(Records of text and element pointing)
━━━━━━━━

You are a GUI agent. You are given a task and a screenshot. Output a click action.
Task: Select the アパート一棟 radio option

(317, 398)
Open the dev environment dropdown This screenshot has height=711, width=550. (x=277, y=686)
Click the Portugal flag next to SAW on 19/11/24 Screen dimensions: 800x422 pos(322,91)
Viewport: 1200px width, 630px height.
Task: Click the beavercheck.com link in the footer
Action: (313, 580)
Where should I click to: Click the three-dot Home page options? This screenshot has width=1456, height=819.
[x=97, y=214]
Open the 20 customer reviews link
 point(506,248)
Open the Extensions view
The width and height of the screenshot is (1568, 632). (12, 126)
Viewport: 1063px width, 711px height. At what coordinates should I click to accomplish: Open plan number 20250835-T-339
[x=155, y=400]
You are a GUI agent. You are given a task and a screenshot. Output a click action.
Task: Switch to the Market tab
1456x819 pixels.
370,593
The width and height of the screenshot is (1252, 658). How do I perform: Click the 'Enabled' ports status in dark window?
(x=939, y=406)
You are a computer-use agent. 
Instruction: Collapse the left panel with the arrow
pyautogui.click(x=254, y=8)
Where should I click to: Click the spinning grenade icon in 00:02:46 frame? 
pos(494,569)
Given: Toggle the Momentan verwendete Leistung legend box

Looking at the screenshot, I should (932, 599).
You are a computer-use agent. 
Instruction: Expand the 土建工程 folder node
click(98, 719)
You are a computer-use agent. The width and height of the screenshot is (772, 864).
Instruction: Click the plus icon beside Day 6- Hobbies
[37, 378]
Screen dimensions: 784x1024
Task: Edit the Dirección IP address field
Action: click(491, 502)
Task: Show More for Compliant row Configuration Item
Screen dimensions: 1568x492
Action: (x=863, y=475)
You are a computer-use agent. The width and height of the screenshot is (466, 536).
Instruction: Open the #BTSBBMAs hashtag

━━━━━━━━

Reproduce every line of the material above word for word, from start to finish.

= Finished answer =
You are a GUI agent. You are given a task and a screenshot. Output a click action.
Task: Select the アパート一棟 radio option

(317, 398)
Open the dev environment dropdown This screenshot has height=711, width=550. (x=277, y=686)
Click the Portugal flag next to SAW on 19/11/24 Screen dimensions: 800x422 pos(322,91)
Viewport: 1200px width, 630px height.
Task: Click the beavercheck.com link in the footer
Action: (313, 580)
Where should I click to: Click the three-dot Home page options? This screenshot has width=1456, height=819.
[x=97, y=214]
Open the 20 customer reviews link
 point(506,248)
Open the Extensions view
The width and height of the screenshot is (1568, 632). (12, 126)
Viewport: 1063px width, 711px height. At what coordinates should I click to accomplish: Open plan number 20250835-T-339
[x=155, y=400]
You are a GUI agent. You are given a task and a screenshot. Output a click action.
Task: Switch to the Market tab
1456x819 pixels.
370,593
The width and height of the screenshot is (1252, 658). How do I perform: Click the 'Enabled' ports status in dark window?
(x=939, y=406)
You are a computer-use agent. 
Instruction: Collapse the left panel with the arrow
pyautogui.click(x=254, y=8)
Where should I click to: Click the spinning grenade icon in 00:02:46 frame? 
pos(494,569)
Given: Toggle the Momentan verwendete Leistung legend box

Looking at the screenshot, I should (932, 599).
You are a computer-use agent. 
Instruction: Expand the 土建工程 folder node
click(98, 719)
You are a computer-use agent. The width and height of the screenshot is (772, 864).
Instruction: Click the plus icon beside Day 6- Hobbies
[37, 378]
Screen dimensions: 784x1024
Task: Edit the Dirección IP address field
Action: click(491, 502)
Task: Show More for Compliant row Configuration Item
Screen dimensions: 1568x492
Action: (x=863, y=475)
You are a computer-use agent. The width and height of the screenshot is (466, 536).
Instruction: Open the #BTSBBMAs hashtag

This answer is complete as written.